En esa zona sobre el encauzamiento del río Huacapa es común ver piñatas en venta durante todo el año, pero esta temporada de diciembre y hoy que es noche buena y mañana navidad, es de las más fuertes.

Erika Yanel Vargas Domínguez sigue una tradición familiar de 10 años en la elaboración de piñatas. Su cuñada fue quien les enseñó el oficio a ella y a su familia.

 

Piñatas Lolita es como conocen su local y su emprendimiento; lleva ese nombre en honor a su madre.

Los 10 años de experiencia de Erika se reflejan en la agilidad y rapidez para armar las piñatas; tarda unos 20 minutos en armar una piñata.

El puesto de Erika y su familia es permanente, diciembre es de las mejores. Las piñatas que vende en esta temporada son para las posadas, convivios de escuela y trabajo, para la celebración de navidad y para recibor el año nuevo.
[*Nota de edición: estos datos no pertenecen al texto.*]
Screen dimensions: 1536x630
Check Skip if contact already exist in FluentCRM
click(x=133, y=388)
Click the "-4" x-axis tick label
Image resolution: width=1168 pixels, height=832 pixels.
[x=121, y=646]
Entre las 100 piñatas que a diario están en el local, las más vendidas son las estrellas de siete picos porque, según creencias religiosas, simbolizan los siete pecados capitales que se destruyen al romperlas.

Las piñatas de figuras como botas y algunos personajes navideños también son de las más solicitadas.

Para que una piñata llegue a manos de un cliente, participan por los menos dos o tres personas más.

“Nos vamos dividiendo el trabajo y lo terminamos rápido. Estoy yo con mi mamá, mi hermano y mi papá nos ayuda a ofrecer», explicó Erika.

Los precios varían entre los 60 y 150 pesos, depende del material, si son de olla o de papel, si son de alguna figura o personaje.

“Empezamos desde el 1 de diciembre a vender, otros años empezamos antes. Ahorita sí ha estado bien la venta”.

 

Les llega a pegar el aumento de precios en los insumos en esta temporada, porque deben aumentar el precio de las piñatas y, a veces, los clientes no quieren pagarlo.

Para evitar estos aumentos en su producto, Erika y su familia adquieren el material durante el año, así aminoran gastos y cuando llega la temporada están preparados.

La venta de piñatas inicia de las nueve de la mañana hasta la tarde-noche. Erika contó que los 24 de diciembre, como hoy, venden desde muy temprano hasta las once de la noche.

Erika espera que en su familia continúe el legado familiar de la elaboración y venta de piñatas. Actualmente sus sobrinos están en proceso de aprender a realizarlas.

“Para nosotros ya es como una costumbre esto y nos gusta hacer esto de las piñatas”.